The Entrepreneurship of Extended Studies

Very few academics or lay folk give the university much credit for being innovative or entrepreneurial even though they may have whole courses dedicated to the subject.

When we hear the term "extended studies," fewer yet know what that means or what a College of Extended Studies is all about. Yet in these times calling for reinvention of the university, often the programs of extended education are leading the way.

Most extension programs have had an auspicious beginning.

In the 1850's -- at the height of the Industrial Revolution -- university education was not widely available to many Americans, and there was a growing demand for agricultural and technical education for the working industrial class.

In response, federal and state legislatures across the country funded so called cooperative extension education services, mostly served by the land-grant colleges also established about the same time. Soon thereafter the extension arms of public universities began offering classes on irrigation and water consumption, climate conditions, land conservation, and agricultural economics.

Community development, economic growth and generally, practical skills which had relevance to peoples daily lives soon followed.

Today, the Colleges of Extended Studies are as relevant as ever.

Last year SDSU launched a new certificate program in Digital Media, "targeted to working professionals within the fields of Journalism, public relations, advertising and multimedia content production."

This certificate program will give people the skills to use the web -- blog, Twitter, and combine audio, video and text -- to continue their essential communication mission... a vibrant democratic society vitally dependent on journalists and media professionals to show us the way forward.

At UCSD, a certificate program called Art and The Creative Process pioneers another vital area: providing human skills to navigate the new knowledge based economy in which creativity and innovation are -- and will be for the foreseeable future -- the benchmarks of the most successful individuals and enterprises.

These are but two of the extension programs available in the San Diego region open to the general public, at times and places convenient to working professionals, retired persons, or stay-at-home mothers. Other universities are having the same experience.

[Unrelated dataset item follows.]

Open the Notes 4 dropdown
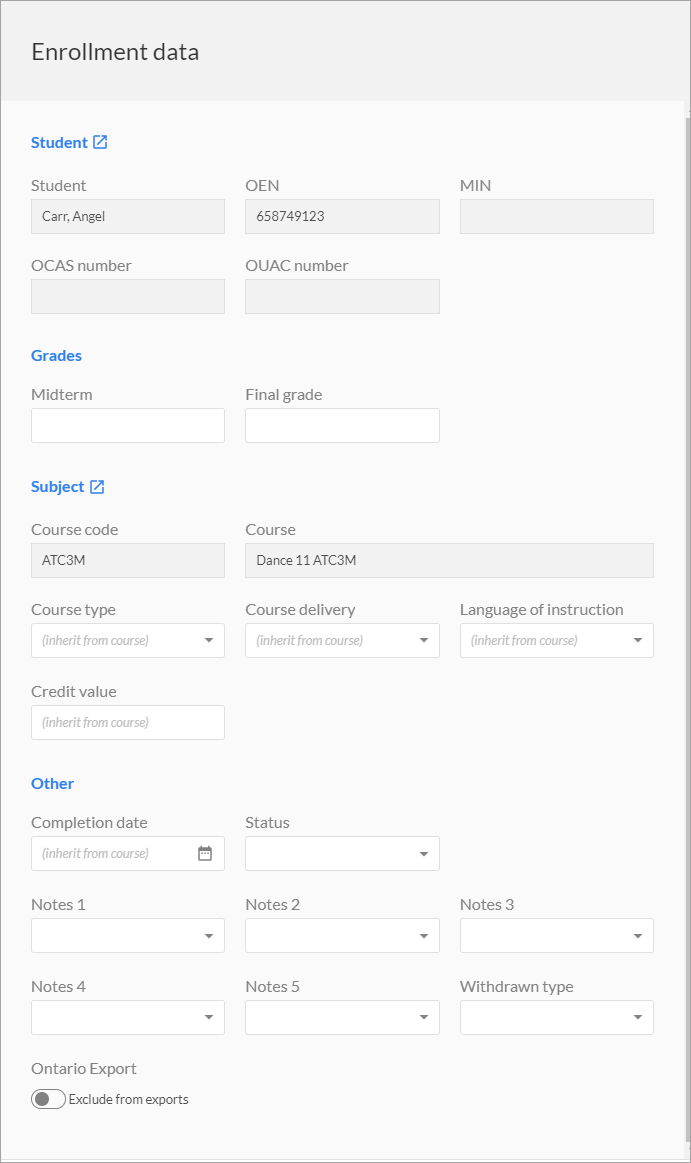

The folks who manage the extension programs have their finger on the pulse, very much want to provide skills relevant to peoples daily lives, and for the most part, are reconnecting our universities to the communities they serve.

Some time ago Graham Spinier, president of Penn State University observed: "Changes in technology, demographics, competition, and legislative expectations are all coming together to alter the way higher education operates."

His answer: Engagement.

Relevancy, he said, means engaging the whole community, really blurring the lines between the university and the community by integrating teaching, research and public service activities.
Only by compelling such integration, he argued, can the university harness the collective excellence of all the colleges, aligned with the extension mission, and genuinely reach out to communities:

For too long, these three spheres of activity have been carried out independently and autonomously, with little regard for how they can inform and invigorate each other. For too long, the notion of public service by our institutions has not received proper acknowledgment as a critical component of higher education.

"Universities... are not impacting society, as we should" Spinier said. 'Without impacting society in measurable ways, we can hardly expect that same society to value our role and sustain us."

Universities need look no further for some good ideas about reforming itself.